Army Reserve Gets First Cyber General
The United States Army has promoted the first Army Reserve cyber officer to the rank of brigadier general.
Colonel Robert Powell Jr. was promoted in a December ceremony held at Signal Theater at Fort Gordon in Georgia. Having pinned the one-star rank to his Army Green Service Uniform, Powell will serve as the deputy commanding general of the 335th Signal Command (Theater).
Powell was born in Tennessee and graduated from Middle Tennessee State University in 1991. He was commissioned through the Reserve Officer Training Corps (ROTC) and started his military career as an armor officer with the 1st Cavalry Division at Fort Hood, Texas.
In 2004, Powell joined the Army Reserve as a military intelligence officer. He commanded the US Army Reserve Cyber Protection Brigade from 2016 to 2019 and recently mobilized to support the Cyber National Mission Force, US Cyber Command at Fort Meade in Maryland.
Powell's promotion ceremony was hosted by Maj. Gen. Stephen J. Hager, deputy commander of operations, Cyber National Mission Force, US Cyber Command, who Powell met during a deployment in Kuwait. Hager recruited Powell to the Cyber National Mission Force after being tasked with finding talented senior officers for US Army Cyber Command.

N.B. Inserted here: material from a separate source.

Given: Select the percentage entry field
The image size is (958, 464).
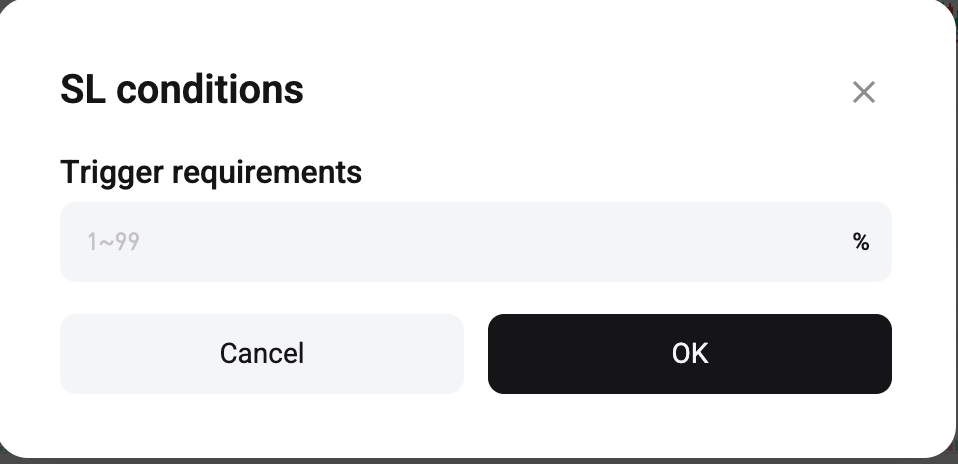Looking at the screenshot, I should click(450, 242).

"Out of over 200,000 people in the Army Reserve, there are less than 130 general officers," said Hager. "The jump from colonel to flag officer is a very competitive endeavor."
Hager added that with his acceptance of the new role, Powell's allegiance to the Army had entered new territory.
"This is a major event," said Hager. "This appointment and promotion come with a very large commitment. I often tell leaders that when you are a colonel with 25 to 30 years you are 'seriously dating the Army. When you become a general, you are married to the Army.'"
Hager told Powell's wife, daughter, and son, who were present at the ceremony, that they should be proud of Powell's promotion.
"Rob is the first United States Army Reserve General Officer to come from the cyber branch. That is significant since it demonstrates to our younger troops that there is a path to general officership," said Hager.